Flooring maker AHF Products Inc. has laid off 30 nonmanufacturing employees across the company, including several at its West Hempfield Township headquarters, the company’s president and CEO confirmed this morning.

“As part of our ongoing efforts to streamline operations and enhance efficiency, we have made the difficult decision to reduce our workforce through targeted layoffs, impacting about 30 white collar positions across the company, less than half in Lancaster County,” CEO Brian Carson wrote in an email responding to questions from LNP | LancasterOnline.

“These decisions that impact the lives of our employees are never made lightly; however, after a strategic review of the business this restructuring is necessary to position our business for future growth and better align our resources with current market demands,” Carson wrote.

AHF has about 3,300 employees, including about 600 locally.

The company bought six businesses in the last five years even as demand for residential building products has remained stagnant. Housing demand is crucial to the floor covering business since 60% of the market comes from homeowner and builder purchases.

Market poses challenges



Industry trade journal Floor Covering Weekly reported in July that U.S. floor coverings sales declined in 2023 after two years of relatively strong growth.

A Catalina Research report said rising interest rates resulted in a declining housing market that led to a drop in flooring purchases.
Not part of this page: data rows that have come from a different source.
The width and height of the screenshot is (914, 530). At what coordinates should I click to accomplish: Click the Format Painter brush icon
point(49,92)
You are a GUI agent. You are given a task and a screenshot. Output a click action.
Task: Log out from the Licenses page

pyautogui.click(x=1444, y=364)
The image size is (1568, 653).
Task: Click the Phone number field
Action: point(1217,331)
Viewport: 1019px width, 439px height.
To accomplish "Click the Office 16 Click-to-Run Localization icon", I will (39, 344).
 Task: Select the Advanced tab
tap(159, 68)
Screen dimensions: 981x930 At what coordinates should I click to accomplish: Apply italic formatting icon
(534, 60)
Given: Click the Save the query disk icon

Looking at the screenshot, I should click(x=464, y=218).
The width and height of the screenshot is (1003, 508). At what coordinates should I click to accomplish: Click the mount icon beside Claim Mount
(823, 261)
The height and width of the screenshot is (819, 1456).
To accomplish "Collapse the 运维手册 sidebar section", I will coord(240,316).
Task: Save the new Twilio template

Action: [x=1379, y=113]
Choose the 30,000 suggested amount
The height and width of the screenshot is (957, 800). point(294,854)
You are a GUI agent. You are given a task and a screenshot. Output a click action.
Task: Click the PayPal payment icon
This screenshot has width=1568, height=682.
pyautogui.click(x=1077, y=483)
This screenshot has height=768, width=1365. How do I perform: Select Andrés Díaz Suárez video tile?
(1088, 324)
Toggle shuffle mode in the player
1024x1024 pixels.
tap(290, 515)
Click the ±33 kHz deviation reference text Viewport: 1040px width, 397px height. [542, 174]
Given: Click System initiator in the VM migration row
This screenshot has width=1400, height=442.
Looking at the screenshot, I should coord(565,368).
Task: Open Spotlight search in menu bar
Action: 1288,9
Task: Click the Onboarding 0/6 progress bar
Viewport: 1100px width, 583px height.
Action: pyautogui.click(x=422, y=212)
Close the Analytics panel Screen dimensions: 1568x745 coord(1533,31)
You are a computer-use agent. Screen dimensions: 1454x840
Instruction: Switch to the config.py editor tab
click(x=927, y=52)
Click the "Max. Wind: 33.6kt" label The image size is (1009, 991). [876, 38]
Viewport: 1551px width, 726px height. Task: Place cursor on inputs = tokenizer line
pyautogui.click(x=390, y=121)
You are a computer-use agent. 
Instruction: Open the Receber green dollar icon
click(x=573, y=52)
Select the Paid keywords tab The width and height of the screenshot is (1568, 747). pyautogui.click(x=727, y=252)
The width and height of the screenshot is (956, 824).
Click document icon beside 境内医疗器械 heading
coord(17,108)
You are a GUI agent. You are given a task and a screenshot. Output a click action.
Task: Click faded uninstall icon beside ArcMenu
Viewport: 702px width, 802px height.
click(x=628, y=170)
Total U.S. housing demand (resales, new starts and manufactured home shipments) decreased 28.6% between 2021 and 2023. An increase in commercial sales did not offset the drop in the residential market, according to Catalina’s report.

Catalina reported that the wood flooring sector – the high-end sector in which AHF began – experienced some of the sharpest sales decline (about 11%) in the industry in 2023, as customers sought lower priced solutions.

In August, AHF announced its plan to shutter its Arkansas solid hardwood flooring manufacturing facility to consolidate production to its Beverly, West Virginia, facility, the largest solid hardwood flooring plant in North America, and the AHF West Plains, Missouri, plant.

That closure followed a $7 million purchase of two sawmills in West Virginia as part of a strategy to vertically integrate AHF’s wood flooring products in April. The integration anticipated a resurgence in the wood flooring market, the company said.

The acquisition of the two sawmills in West Virginia came just six months after AHF Products acquired tile maker Crossville Inc.

AHF Products began in 2018 as a small, wood-flooring spinoff from faltering, iconic and now defunct Lancaster County-headquartered Armstrong Flooring. The company has grown threefold through the acquisitions that included factories of bankrupt Armstrong Flooring in 2022.

Most production is in the U.S., except for a wood plant in Cambodia. AHF Products is the largest American company in Cambodia.

AHF is privately held by Texas-based Paceline Equity Partners.